Like many of Douglas Adams’s whimsies, this is both absurd and weirdly wise. Its very absurdity makes it a vivid metaphor for getting into that state where you can get on with stuff without crippling yourself with over-thinking or self-criticism. In Inner Game terms, it’s about silencing Self 1.

Anyway, it came to mind recently when I was working with a singer who had a propensity to tense up as he reached a certain part of his range. His previous experiences of having difficulty singing those pitches were producing an emotional response that actively got in the way of managing them. So I asked him to circle his hands either side of his head as he sang. This is partly a solution about technique – it usually produces voice-friendly adjustments to posture and head poise as a side effect – but it is also a technique about distraction.

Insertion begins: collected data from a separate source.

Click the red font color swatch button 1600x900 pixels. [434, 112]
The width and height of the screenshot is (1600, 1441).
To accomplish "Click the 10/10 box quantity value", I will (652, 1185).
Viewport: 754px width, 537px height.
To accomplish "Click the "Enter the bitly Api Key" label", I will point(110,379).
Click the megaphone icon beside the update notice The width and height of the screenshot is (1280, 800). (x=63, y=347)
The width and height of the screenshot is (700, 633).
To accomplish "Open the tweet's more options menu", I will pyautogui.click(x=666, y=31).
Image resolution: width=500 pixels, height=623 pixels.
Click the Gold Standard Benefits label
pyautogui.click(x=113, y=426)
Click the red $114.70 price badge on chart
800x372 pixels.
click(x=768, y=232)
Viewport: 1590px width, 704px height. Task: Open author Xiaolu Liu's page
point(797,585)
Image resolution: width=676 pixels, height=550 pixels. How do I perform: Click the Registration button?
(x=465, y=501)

It doesn’t take very much cognitive input to circle your hands as you sing, but it takes more than just singing does, and the shift of attention diverts mental resources away from negative self-talk or anticipation of failure. The additional action isn’t complicated enough to prevent you from singing, but it will interfere with your capacity for self-sabotage, and let the voice soar freely.

By itself, of course, these kinds of distraction exercises can’t fix the ‘emotional scar tissue’ (to use Greg’s Clancy’s memorable phrase) of past discouragement. But they can create experiences of success that will then feed into the re-writing of personal narratives to put the difficulties into the past. It is easier to believe you can do something when you just have.

The other use for distraction exercises in rehearsal is to generate experiences that slightly over-stretch people cognitively, to put them into a state where they will make minor mistakes. Toggle games work well for this, as does the classic improve game ‘Sitting Standing Kneeling’.

The point of doing this is to prepare for performance. Once we can run a piece in a standard kind of ‘performance mode’ – that is with the motor actions needed to produce the musical content fluent enough that we can give our attention to its expressive power – we may feel ‘performance ready’. But all we have demonstrated is that we have a level of control sufficient to manage the music in a familiar environment.

Once we take music out to share with other people, there are myriad new calls on our cognitive resources. Even in performance environments well-protected from intrusion or interruption, simply being in less familiar space is distracting, let alone the psychological impact of feeling your music connect with a whole bunch of people who have never heard it before.

Many of the distractions we encounter in performance situations can’t be simulated in rehearsal, but that almost doesn’t matter. So long as we can find ways to practice adding extra calls on our attention beyond that needed to perform the music, we can build our skills and confidence in recovering from error. Just as the process of strengthening muscles involves lots of tiny breaks in the fibres that then heal back more robustly, the process of strengthening our performances needs us to be good at actively fixing myriad tiny ruptures in the flow of the delivery.